So Ripley and the convicts spend most of their time hanging around ducts blaming one another or listlessly discussing how to battle the alien without weapons (the penal colony, the warden explains, is "on the honor system"). The plan they devise is as drab and murky as everything else on the planet, featuring a lot of running around shot from gratuitous and confusing camera angles.
More exciting are the developments within Ripley's own body: it seems she's been eating for two lately, and the bundle of joy she's expecting is none other than the queen alien herself. Should she allow the rescue team rushing to Fury to remove the beast and save her life, or should she destroy herself and ensure the end of her wicked spawn? Should she fulfill her biological destiny of reproduction and death or defy fate and put an end to it all? After all the dreary fuss and bother, Alien3 confronts the true horror -- the purpose and meaning of human life -- and finds it alien, all too alien.
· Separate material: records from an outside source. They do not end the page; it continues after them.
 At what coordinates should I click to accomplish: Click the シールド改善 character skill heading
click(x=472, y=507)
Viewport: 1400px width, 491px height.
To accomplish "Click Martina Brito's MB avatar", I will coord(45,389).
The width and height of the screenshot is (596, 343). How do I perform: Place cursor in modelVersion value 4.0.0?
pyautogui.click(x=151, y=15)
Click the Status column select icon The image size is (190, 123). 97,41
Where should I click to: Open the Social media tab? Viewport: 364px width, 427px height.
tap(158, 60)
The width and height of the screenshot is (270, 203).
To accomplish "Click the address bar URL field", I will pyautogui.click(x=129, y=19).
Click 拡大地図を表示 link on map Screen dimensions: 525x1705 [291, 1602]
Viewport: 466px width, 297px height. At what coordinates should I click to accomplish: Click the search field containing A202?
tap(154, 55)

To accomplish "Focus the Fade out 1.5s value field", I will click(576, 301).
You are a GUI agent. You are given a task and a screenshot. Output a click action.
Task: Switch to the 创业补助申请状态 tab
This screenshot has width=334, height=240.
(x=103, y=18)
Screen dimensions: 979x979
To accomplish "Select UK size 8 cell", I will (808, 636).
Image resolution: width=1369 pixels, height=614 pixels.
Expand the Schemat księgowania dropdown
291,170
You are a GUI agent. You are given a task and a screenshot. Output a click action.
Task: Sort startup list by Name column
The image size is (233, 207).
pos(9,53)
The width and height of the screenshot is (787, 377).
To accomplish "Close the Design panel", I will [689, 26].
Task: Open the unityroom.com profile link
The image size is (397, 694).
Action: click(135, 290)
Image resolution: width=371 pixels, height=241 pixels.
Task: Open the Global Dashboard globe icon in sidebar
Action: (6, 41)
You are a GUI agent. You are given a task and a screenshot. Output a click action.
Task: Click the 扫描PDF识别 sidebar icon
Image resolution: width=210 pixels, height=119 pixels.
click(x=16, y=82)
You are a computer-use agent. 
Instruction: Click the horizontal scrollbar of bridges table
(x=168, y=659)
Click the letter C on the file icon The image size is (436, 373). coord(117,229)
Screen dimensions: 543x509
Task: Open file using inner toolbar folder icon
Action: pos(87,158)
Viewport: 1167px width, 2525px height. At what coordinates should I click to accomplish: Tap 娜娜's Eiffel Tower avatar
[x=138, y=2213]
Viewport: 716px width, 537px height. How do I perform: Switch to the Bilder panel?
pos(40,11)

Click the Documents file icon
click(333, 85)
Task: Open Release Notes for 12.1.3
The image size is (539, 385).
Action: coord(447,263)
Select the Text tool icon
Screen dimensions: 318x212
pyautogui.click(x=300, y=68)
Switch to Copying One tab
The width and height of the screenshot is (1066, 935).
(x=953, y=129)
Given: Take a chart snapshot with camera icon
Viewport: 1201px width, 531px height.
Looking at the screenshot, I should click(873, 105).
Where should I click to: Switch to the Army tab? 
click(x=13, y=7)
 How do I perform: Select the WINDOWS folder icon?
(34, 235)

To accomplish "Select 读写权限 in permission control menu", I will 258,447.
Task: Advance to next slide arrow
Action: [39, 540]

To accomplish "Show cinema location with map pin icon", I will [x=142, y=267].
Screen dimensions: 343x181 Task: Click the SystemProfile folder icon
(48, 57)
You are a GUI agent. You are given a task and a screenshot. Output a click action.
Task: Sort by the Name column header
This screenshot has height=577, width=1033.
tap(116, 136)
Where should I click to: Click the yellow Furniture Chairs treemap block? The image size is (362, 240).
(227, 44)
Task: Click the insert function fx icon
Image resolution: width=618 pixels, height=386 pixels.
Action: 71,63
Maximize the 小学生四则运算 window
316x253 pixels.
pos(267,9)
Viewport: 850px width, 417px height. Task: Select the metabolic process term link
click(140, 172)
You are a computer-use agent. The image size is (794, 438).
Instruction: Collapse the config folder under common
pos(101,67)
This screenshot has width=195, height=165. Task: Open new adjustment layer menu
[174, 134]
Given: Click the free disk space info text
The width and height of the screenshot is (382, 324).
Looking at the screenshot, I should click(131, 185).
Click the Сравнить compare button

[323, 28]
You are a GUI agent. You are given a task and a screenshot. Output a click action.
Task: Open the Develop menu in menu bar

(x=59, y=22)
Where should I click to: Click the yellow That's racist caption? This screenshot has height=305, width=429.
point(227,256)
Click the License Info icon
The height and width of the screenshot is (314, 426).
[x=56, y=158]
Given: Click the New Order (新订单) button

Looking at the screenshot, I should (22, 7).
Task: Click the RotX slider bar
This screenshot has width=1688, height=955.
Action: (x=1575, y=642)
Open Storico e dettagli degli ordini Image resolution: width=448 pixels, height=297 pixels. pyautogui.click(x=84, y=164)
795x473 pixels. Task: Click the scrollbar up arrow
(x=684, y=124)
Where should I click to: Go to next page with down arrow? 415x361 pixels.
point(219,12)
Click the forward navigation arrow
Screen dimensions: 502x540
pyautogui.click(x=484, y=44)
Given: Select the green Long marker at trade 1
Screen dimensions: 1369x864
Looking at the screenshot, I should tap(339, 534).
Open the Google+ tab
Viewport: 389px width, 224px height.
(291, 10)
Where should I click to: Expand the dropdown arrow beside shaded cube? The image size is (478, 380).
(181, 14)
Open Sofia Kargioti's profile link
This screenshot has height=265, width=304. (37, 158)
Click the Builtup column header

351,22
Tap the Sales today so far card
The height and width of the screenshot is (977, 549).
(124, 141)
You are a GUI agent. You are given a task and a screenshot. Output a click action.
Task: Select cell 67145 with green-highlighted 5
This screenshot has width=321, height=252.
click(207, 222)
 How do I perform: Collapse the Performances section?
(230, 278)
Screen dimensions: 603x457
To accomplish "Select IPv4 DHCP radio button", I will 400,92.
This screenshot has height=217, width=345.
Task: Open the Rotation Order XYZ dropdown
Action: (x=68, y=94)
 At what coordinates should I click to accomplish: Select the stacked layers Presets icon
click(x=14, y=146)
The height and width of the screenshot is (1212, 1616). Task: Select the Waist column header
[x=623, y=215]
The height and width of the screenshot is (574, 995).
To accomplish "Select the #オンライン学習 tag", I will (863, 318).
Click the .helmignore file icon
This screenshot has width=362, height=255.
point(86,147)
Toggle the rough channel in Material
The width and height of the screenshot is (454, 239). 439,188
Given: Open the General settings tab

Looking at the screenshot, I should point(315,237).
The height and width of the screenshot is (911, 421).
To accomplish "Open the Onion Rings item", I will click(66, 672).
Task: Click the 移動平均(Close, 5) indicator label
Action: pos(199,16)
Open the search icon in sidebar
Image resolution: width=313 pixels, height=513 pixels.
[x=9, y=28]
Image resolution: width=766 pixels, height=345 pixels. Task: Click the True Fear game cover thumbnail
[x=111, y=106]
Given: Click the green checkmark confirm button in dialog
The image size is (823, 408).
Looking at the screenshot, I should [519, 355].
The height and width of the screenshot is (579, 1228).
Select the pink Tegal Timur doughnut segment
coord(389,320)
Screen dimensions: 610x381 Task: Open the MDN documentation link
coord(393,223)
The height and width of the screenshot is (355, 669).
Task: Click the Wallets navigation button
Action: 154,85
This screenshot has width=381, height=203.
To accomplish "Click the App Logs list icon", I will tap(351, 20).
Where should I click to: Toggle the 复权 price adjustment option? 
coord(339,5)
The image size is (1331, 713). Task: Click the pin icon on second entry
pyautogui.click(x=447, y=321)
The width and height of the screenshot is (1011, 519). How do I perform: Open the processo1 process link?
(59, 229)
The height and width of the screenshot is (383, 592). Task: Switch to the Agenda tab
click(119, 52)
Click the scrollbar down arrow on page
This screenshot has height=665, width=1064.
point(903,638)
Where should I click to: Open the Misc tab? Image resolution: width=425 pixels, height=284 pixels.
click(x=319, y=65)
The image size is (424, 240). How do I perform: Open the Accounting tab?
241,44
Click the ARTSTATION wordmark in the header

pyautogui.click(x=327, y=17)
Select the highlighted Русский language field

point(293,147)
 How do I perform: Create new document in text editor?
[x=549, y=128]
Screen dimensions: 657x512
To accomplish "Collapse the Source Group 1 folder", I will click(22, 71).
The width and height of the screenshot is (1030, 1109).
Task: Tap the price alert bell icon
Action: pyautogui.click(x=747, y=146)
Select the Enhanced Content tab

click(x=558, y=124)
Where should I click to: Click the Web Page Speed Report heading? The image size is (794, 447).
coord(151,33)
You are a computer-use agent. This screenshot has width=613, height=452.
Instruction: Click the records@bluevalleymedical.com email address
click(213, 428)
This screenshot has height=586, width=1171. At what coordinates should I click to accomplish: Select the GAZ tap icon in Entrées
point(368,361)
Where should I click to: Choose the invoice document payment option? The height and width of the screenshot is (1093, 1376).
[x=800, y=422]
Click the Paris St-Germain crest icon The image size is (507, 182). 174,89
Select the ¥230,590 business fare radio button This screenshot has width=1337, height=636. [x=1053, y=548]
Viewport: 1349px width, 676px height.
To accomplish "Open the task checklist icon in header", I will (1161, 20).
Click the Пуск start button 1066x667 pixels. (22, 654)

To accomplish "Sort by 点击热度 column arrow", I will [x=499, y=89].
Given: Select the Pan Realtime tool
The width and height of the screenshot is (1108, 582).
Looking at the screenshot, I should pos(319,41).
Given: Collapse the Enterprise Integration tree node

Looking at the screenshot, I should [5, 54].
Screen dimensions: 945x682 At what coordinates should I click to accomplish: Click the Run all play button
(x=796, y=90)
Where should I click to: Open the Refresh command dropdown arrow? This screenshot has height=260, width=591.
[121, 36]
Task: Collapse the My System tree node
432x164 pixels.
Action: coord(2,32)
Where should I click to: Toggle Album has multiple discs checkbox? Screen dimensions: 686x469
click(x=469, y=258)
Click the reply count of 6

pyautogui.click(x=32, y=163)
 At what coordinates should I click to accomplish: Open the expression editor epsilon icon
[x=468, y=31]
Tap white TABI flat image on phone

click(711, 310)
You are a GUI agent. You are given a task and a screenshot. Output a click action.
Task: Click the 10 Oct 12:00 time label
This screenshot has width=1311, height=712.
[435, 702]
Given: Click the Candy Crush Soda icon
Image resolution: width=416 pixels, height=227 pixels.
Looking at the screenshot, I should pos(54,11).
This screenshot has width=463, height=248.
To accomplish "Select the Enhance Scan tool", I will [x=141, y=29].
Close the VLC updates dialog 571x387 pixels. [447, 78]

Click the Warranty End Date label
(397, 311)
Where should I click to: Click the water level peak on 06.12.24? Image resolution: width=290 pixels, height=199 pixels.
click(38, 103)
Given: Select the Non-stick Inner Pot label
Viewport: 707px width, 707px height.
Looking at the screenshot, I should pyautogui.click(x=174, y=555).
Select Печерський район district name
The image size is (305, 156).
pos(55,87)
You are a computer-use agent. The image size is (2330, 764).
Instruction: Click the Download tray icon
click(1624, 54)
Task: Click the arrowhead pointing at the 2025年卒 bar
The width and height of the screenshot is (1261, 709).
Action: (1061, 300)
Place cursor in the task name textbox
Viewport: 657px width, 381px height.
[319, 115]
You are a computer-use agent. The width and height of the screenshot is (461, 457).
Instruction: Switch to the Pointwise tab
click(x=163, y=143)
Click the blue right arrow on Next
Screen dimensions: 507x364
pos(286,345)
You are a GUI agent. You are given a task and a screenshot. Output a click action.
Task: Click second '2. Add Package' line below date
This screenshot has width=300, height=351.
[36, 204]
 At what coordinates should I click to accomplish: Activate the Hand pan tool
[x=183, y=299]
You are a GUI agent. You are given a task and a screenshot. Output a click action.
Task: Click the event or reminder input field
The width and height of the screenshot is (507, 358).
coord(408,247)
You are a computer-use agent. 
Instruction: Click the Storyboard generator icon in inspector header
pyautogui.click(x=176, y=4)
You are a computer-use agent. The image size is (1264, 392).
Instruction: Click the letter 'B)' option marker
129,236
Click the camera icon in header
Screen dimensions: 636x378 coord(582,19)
Film Strips, compiled by Charles Taylor
Movie of the Week: Alien3 (1992). You think the T is a pain! Poor Sigourney Weaver just can't manage to get home in this third installment of the slimy, crawly sci-fi series. In this one Ripley (sporting Sinead O'Connor fuzz) crash-lands on an abandoned mining site that's now a facility for violent criminals. But guess who else is coming to dinner? Yup, and to make matters worse, there's no technology to fight the nasty things. David Giler, Walter Hill, and Larry Ferguson wrote the screenplay; rock-video director David Fincher makes his feature debut. Charles S. Dutton (from TV's Roc), Charles Dance, and Lance Henriksen co-star.